「セクシャルウェルネス(Sexual Wellness)」という概念は比較的新しいものですが、その起源は医学・心理学・社会学・フェミニズム運動などの多様な分野にまたがっています。ここでは、セクシャルウェルネスがどのように生まれ、広がってきたのかを解説します。
1. WHOによる「性の健康(Sexual Health)」の概念化
1970年代:性の健康が公衆衛生の議題に
セクシャルウェルネスの基礎となる「性の健康(Sexual Health)」の概念は、1970年代に世界保健機関(WHO)が提唱し、公衆衛生の重要な課題として認識されるようになりました。当初の焦点は、性感染症(STI)の予防、リプロダクティブ・ヘルス(生殖の健康)、性教育 などに置かれていました。
1990年代以降:性の健康の定義が拡大
WHOは1990年代に入ると、性の健康は単に病気の予防だけでなく、身体的・精神的・社会的な幸福の一部である という考えを強調するようになります。1999年には以下のように定義されました。
「性の健康とは、単に疾患や障害がないことを指すのではなく、性に関してポジティブで尊厳のあるアプローチを持つことを意味する」
この定義は、セクシャルウェルネスの概念へと発展する基盤になりました。
2. ウェルネスブームとセクシャルウェルネスの誕生
2000年代:ウェルネス産業の成長
2000年代に入ると、「ウェルネス(Wellness)」 という概念が急速に広まりました。ウェルネスは、単なる健康管理ではなく、積極的に心身の健康を高め、より良い生活を目指すライフスタイル を指します。これには、フィットネス、メンタルヘルス、マインドフルネス、オーガニックフード、スキンケアなどが含まれ、「性の健康」もこの流れの中で再評価 されました。
2010年代:セクシャルウェルネスという言葉の普及
2010年代に入ると、特に欧米で「セクシャルウェルネス(Sexual Wellness)」という言葉が使われるようになりました。この背景には、以下のような動きがありました。
- フェミニズム運動の発展:女性の性的権利や、ポジティブなセクシュアリティの追求が進む
- LGBTQ+の権利向上:多様な性のあり方を尊重する考え方の広がり
- マインドフルネスの流行:心と体の健康の統合的なアプローチ
- セクシュアルウェルネス産業の成長:フェムテック(Femtech)や高品質なアダルトグッズの普及
これにより、「セクシャルウェルネス」は単なる性の健康を超えて、より広いライフスタイルの一部として認識されるようになりました。
3. セクシャルウェルネスの現代的な定義
WHO(2015年)の定義
2015年、WHOは「性の健康」についてさらに発展した定義を提唱しました。
「セクシュアルウェルネスとは、性に関する積極的で健康的なアプローチを持ち、性的な関係の中で身体的・精神的・社会的に満たされた状態を維持することを意味する」
この定義には、自己決定権・性的な安全・ポジティブなセクシュアリティ・同意の重要性 などが含まれており、セクシャルウェルネスの概念として現代的に確立されました。
2020年代以降:デジタル化とセクシャルウェルネス
現在、セクシャルウェルネスはさらに多様な形で発展しています。

-.-.-

* [作業指示]:
A. セクシャルウェルネスの文章を、「1. WHOによる「性の健康(Sexual Health)」の概念化」を含むところから始めて「この定義は、セクシャルウェルネスの概念へと発展する基盤になりました。」のあとで終わる範囲で書き出してください。その際、「公衆衛生」を「公衆保健」に直してください。
B. セクシャルウェルネスの文章を、最後の文のあとから続けて書いてください。
ここでは記録は使いません。

保存されたデータ項目

-.-.-

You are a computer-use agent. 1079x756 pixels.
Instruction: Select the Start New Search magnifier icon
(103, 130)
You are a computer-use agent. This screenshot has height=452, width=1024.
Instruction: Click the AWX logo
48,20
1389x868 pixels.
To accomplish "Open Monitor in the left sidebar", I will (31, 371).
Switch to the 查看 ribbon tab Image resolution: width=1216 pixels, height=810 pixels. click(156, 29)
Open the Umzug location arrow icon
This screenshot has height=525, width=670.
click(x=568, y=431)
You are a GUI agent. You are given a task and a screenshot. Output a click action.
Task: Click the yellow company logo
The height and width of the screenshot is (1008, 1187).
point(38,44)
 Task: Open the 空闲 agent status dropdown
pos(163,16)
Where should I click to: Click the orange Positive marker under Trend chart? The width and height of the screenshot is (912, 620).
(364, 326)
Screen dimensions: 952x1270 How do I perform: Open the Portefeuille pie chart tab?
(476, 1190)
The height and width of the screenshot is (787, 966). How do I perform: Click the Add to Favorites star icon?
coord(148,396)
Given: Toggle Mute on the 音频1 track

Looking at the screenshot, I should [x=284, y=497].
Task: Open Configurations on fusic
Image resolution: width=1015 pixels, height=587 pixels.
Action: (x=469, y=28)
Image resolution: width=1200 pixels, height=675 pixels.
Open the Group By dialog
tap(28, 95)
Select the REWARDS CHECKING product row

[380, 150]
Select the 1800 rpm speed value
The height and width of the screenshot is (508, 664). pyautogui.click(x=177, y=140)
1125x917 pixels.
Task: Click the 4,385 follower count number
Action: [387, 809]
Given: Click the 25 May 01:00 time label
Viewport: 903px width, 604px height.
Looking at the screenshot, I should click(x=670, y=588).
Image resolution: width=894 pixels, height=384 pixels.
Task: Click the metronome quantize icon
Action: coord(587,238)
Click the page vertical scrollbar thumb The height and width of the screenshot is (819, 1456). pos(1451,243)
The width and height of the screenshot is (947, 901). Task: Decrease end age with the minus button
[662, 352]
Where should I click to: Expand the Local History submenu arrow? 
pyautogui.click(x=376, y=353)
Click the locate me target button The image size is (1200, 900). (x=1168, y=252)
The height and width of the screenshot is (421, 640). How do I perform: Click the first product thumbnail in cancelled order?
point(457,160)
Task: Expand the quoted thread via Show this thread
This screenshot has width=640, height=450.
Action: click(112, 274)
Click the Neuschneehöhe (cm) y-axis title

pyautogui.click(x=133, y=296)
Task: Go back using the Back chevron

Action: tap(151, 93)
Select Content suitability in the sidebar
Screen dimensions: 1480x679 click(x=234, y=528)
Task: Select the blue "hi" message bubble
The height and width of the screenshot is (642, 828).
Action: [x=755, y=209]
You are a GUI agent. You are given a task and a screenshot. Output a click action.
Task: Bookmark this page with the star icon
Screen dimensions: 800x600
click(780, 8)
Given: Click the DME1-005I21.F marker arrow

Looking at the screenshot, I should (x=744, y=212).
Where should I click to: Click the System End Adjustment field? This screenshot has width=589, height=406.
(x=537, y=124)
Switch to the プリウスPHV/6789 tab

-.-.-

* [作業別の結果]:
A.
1. WHOによる「性の健康(Sexual Health)」の概念化
1970年代:性の健康が公衆保健の議題に
セクシャルウェルネスの基礎となる「性の健康(Sexual Health)」の概念は、1970年代に世界保健機関(WHO)が提唱し、公衆保健の重要な課題として認識されるようになりました。当初の焦点は、性感染症(STI)の予防、リプロダクティブ・ヘルス(生殖の健康)、性教育 などに置かれていました。
1990年代以降:性の健康の定義が拡大
WHOは1990年代に入ると、性の健康は単に病気の予防だけでなく、身体的・精神的・社会的な幸福の一部である という考えを強調するようになります。1999年には以下のように定義されました。
「性の健康とは、単に疾患や障害がないことを指すのではなく、性に関してポジティブで尊厳のあるアプローチを持つことを意味する」
この定義は、セクシャルウェルネスの概念へと発展する基盤になりました。

B.
- フェムテック・セクステック(女性向け健康テクノロジー、セクシャルウェルネス関連アプリなど)の成長
- オンラインでの性教育(YouTubeやSNSを活用した性に関する情報発信)
- メンタルヘルスとの統合(性に関するストレスやトラウマのケア)
このように、セクシャルウェルネスは医療や学術の枠を超えて、ライフスタイルの一部として定着しつつあります。
4. 日本におけるセクシャルウェルネスの現状と課題
日本ではまだ浸透していない
欧米では、セクシャルウェルネスが一般的な概念として定着しつつありますが、日本ではまだ十分に普及していません。その背景には以下のような要因があります。
- 性教育の遅れ → 「避妊や病気予防」中心の教育で、ポジティブな性の捉え方が欠如
- 性の話題のタブー視 → 公的な場やメディアで性に関する議論が少ない
- 女性のセクシュアルウェルネスの軽視 → フェムテックの認知度が低い
- メディアの影響 → 性に関する話題がセンセーショナルに扱われがち
日本での今後の展望
- 「性生活=生活の質(Quality of Life)の一部」という認識の広がり
- フェムテック・セクステック産業の成長
- オンラインでの正しい情報発信の増加
これらの変化を通じて、日本でもセクシャルウェルネスが普及する可能性がある でしょう。
まとめ
時代 | セクシャルウェルネスに関連する動き |
---|---|
1970年代 | WHOが「性の健康(Sexual Health)」を提唱 |
1990年代 | 性の健康の定義が拡大(ポジティブな視点の強調) |
2000年代 | ウェルネス産業の成長、性の健康への関心の高まり |
2010年代 | 「セクシャルウェルネス」という言葉が普及、フェムテック・LGBTQ+の影響 |
2020年代 | デジタル化、メンタルヘルスとの統合、日本ではまだ発展途上 |
セクシャルウェルネスは、単なる「性の健康」を超え、心・体・社会とのつながりを重視した新しい概念へと進化してきました。
今後、日本でも「性生活の向上=人生の質の向上」という認識が広まることが期待されます。